Size de rahatsızlık verdim, çok özür dilerim.

Çok özür dilerim, bir şey soracaktım da.

Benim yüzümden oldu, kusura bakmayın lütfen.

Gelemediğim için çok özür dilerim.

Sizin de vaktinizi aldım boşuna kusura bakmayın.

Affedersiniz, kusura bakmayın, çok özür dilerim…

Bu “özür dilerim kişisi” ni tanıdınız mı?

Hani ortada bir kusur, rahatsızlık yokken , bir noktalama işareti gibi cümlelerinin başına sonuna, yerli yersiz sürekli özür cümleleri yerleştiren, hem kendini hem de karşısındaki insanı kötü hissettiren o kişi.

Özür dilemek; yanlış yaptığımızı, hatalı davrandığımızı düşündüğümüz durumlarda iyi niyetimizi göstermek ve aynı durumu bir daha yaşatmama isteğimizi belli etmek için kullandığımız bir af dileme kalıbıdır. Fakat onu gerekli durumlarda kullanırsak anlamlıdır. Günlük dilde fazlaca ve gereksiz kullanımında kişiyi zor duruma düşürecek, özgüvensiz bir pozisyon almasına sebep olacaktır.

Özür dilemenin erdemli bir davranış olduğuna vurgu yaparız hep, haklıyızdır da. Ama gerekli gereksiz, sürekli özür dileyen birinin iletişim becerisi, özsaygısı ve duygu dünyasıyla ilgili bazı problemler olduğu söylenebilir.

Bir meselede her şeyin suçlusu ve sorumlusu biz olamayız.

Örneğin; bankadaki bir görevliye soru sorarken ya da işlem yaptırırken eğer ortada bir kusurumuz yoksa sürekli vaktini aldığımız için özür dileyip, af dilemek anlamsızdır. Ya da gitmek istemediğimiz bir yere davet edildiğimizde bu daveti reddediyorsak yine kimseye özür borçlu değilizdir.

Yaşamda yaptığımız seçimler, tercihler -gün içerisindeki önemsiz gibi görünen ufak tercihlerden de söz ediyorum- eğer birine zarar vermiyorsa, kusurlu bir davranış barındırmıyorsa kimseden özür dilemek zorunda değiliz. Bu gibi durumlarda “kusura bakma” deyip sanki bizde bir kusur varmış da o bakmasa iyi olurmuş gibi bir davranış kalıbıyla yaklaşmamalıyız. Aksi halde sürekli özür dileyen biri olmak iletişimde olduğumuz kişilerde bizim suçlu ve kusurlu olduğumuz illüzyonunu da yaratabilir.

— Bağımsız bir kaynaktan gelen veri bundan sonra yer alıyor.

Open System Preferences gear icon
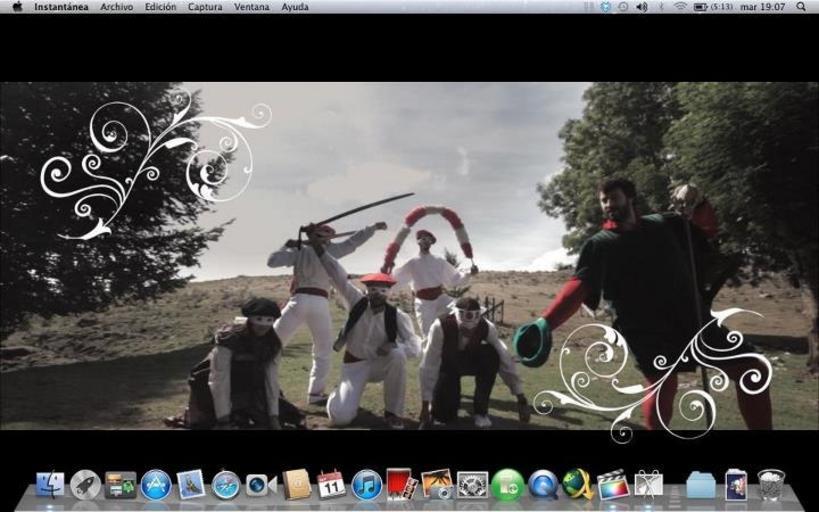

Sürekli özür dileyen problemli tavır aynı zamanda niyet okumak anlamına da gelir.

Ne demek istiyorum?

Sürekli özür dileyen olmak karşımızdaki insanların düşüncelerini bildiğimizi varsaydığımızı gösterir. “Şu anda benden rahatsız oldu.” diye düşünür ve bunu doğru kabul ederek özür dileriz. Oysa karşımızdakinin ne düşündüğünü bilemeyiz. Rahatsız olduysa bunu söylemek onun sorumluluğundadır. Eğer söylemiyorsa bizim onun yerine düşünüp, önlem almamız doğru bir davranış değildir, yanıltabilir. Zaten sorumluluğumuz da değildir. İletişimde taraflar yalnızca ifade edilenlerden sorumludur. Kimsenin zihnini okuyamaz ve onun yerine düşünemeyiz.

Öyleyse yapmamız gereken çok net. Eğer bir hata, kusur işlediysek ona sahip çıkıp, özür dilemek en gerekli ve olması gereken şeydir. Fakat ortada bir kusur yoksa “özür dilerim, kusura bakmayın” gibi ifadeler gereksizdir ve olmayan kusuru varmış gibi de gösterip iletişimi zedeleyecektir.

Eğer sürekli birilerini rahatsız ediyormuş gibi, ortamlarda bir fazlalıkmış gibi hissediyorsak ve bu hisle başa çıkmakta zorlanıyorsak bir ruh salığı uzmanından destek almamız iyi olacaktır.